Me miró a los ojos y me preguntó si yo sabía si a él le gustaban los espaguetis con tomate. Llevaba tiempo sin probarlos, puede que mucho, puede que varias vidas enteras. Lo suficiente al menos como para no recordarlo tampoco. Eso sí, aún recordaba la habitación vacía de Elisa. Extrañamente solo la recordaba vivaz, hermosa, de arrebatadora juventud. Aunque puede ser que nunca la hubiese conocido de otra forma. En cualquier caso, joven o vieja, cuando lo abandonó se llevó hasta el colchón de la cama de matrimonio. Aquello fue un gesto extraño, a pesar de que él llevaba meses ignorando el colchón, pasando las noches solo, acurrucado sobre el frio suelo debajo de la mesa de la cocina. Aquel era el único lugar de la casa que le devolvía la paz. Y el creía volver a escuchar la respiración animal, el pálpito vital. El dolor de espalda le ayudaba a sentirse vivo. El desgarro en los hombros entumecidos le mantenían alerta en la butaca del cine en el que se proyectaba la que parecía ser su vida. Ella lloraba por las noches y después, por las mañanas, lo miraba preocupada mientras se preparaba el desayuno.
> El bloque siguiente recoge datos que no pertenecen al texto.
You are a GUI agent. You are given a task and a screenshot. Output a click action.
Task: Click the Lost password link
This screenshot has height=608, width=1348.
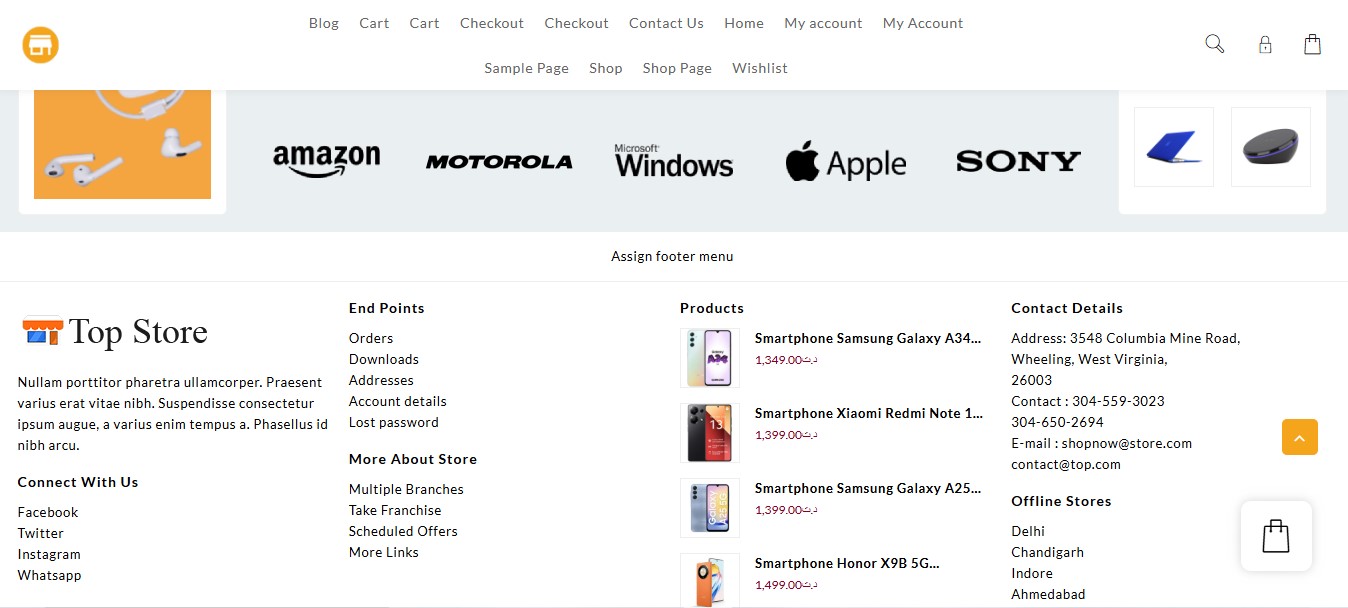coord(393,422)
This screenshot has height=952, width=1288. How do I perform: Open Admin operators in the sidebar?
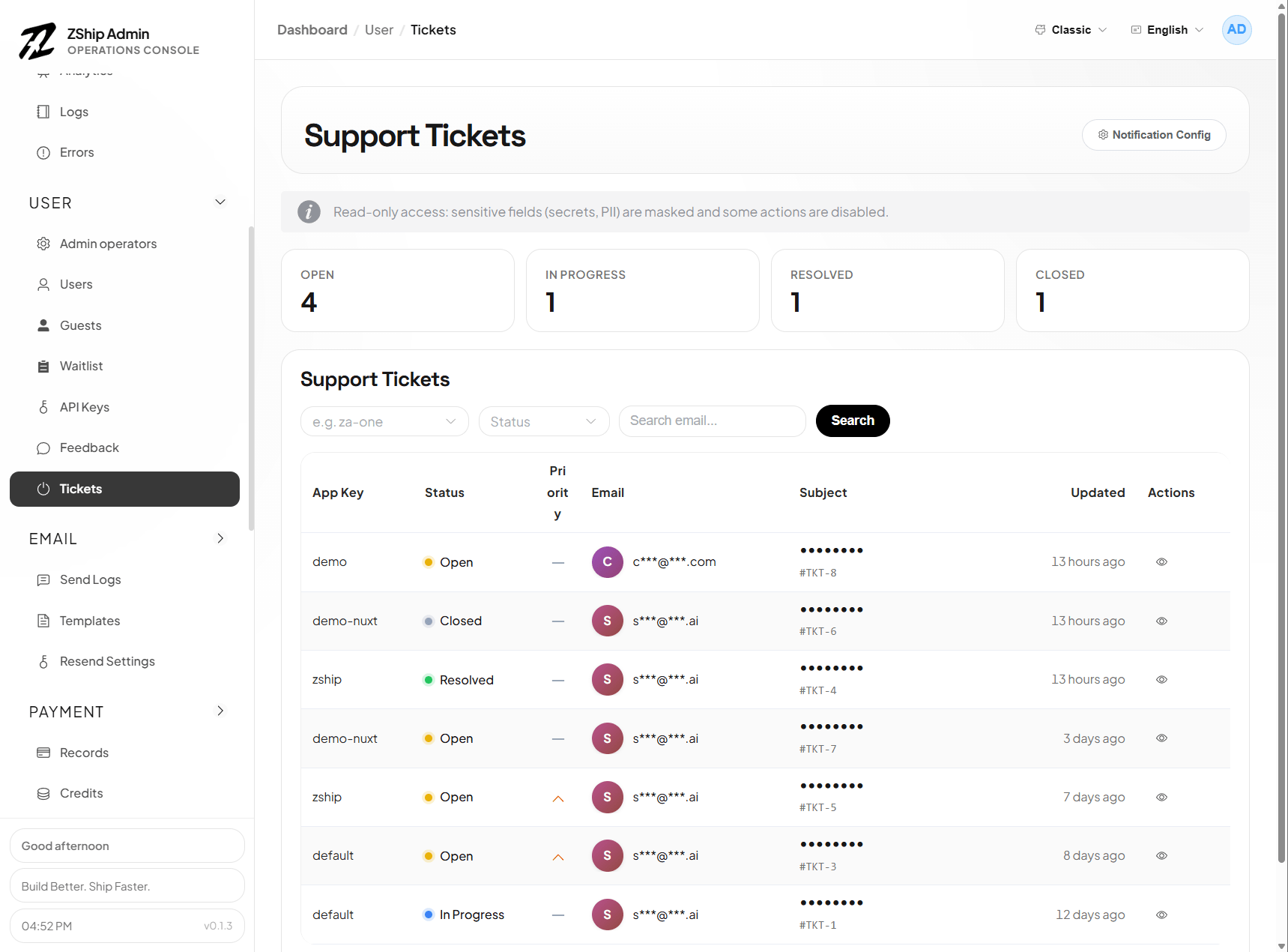(x=108, y=244)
Él ahora la recordaba desnuda, sentada sobre aquel colchón que compraron con la primera paga de aquel trabajo del que le despidieron pocos meses más tarde. Solo retenía vagos trazos, siluetas, sombras y fotos rasgadas. Solo recordaba toda aquella sangre en las manos de ella. O quizás fuese tomate pues olía a pasta cociéndose a fuego lento.
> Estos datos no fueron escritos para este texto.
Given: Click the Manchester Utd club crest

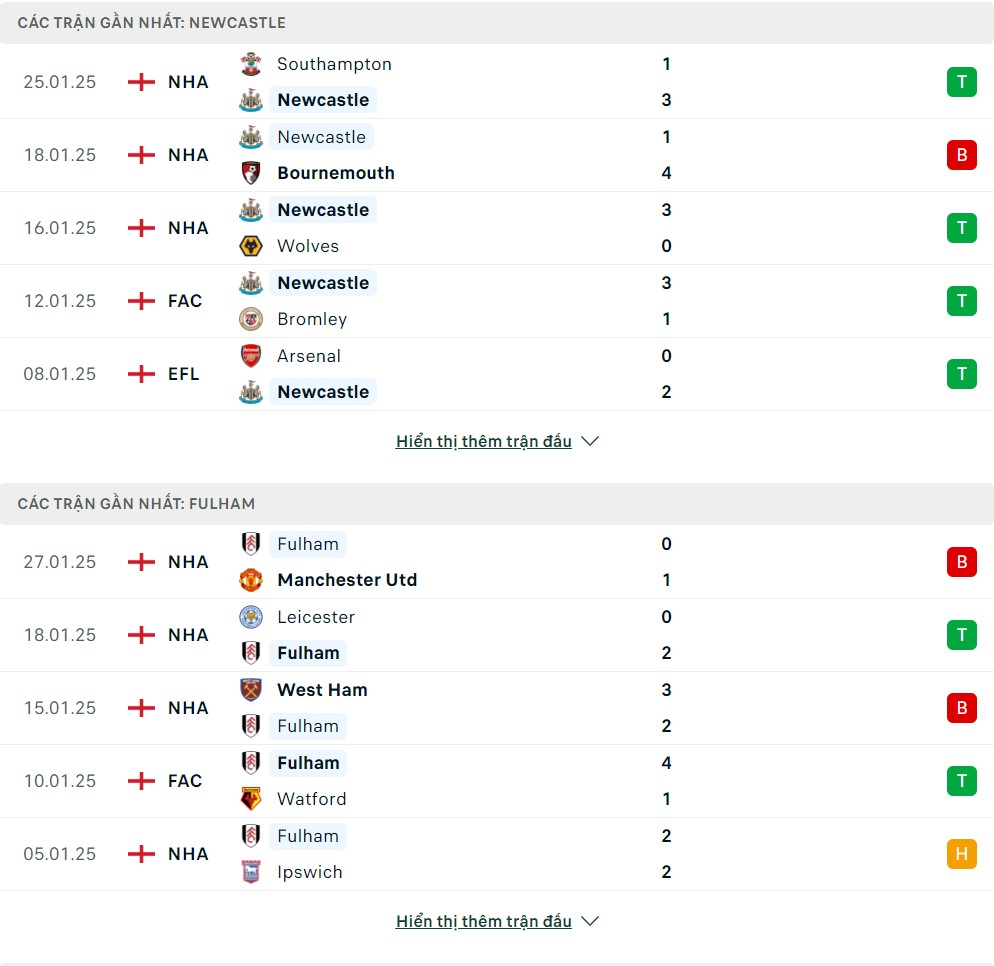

Una mañana ella no apareció para hacerse el desayuno. Solo se escuchó la puerta de casa cerrarse y un silencio mortecino. Ella se fue para siempre. Se llevó el color rojo y con ello su arcoíris siguió quedándose huérfano. Y ahora las lagunas en su cabeza estaban heladas como el suelo de la cocina en donde ya tampoco podía dormir. Ahora tan solo se limitaba a morderse las uñas acurrucado en cualquier esquina, dibujando en el aire los besos ahora descoloridos, desaboridos. Besos dislocados, besos huérfanos, besos moribundos. Besos sin labios.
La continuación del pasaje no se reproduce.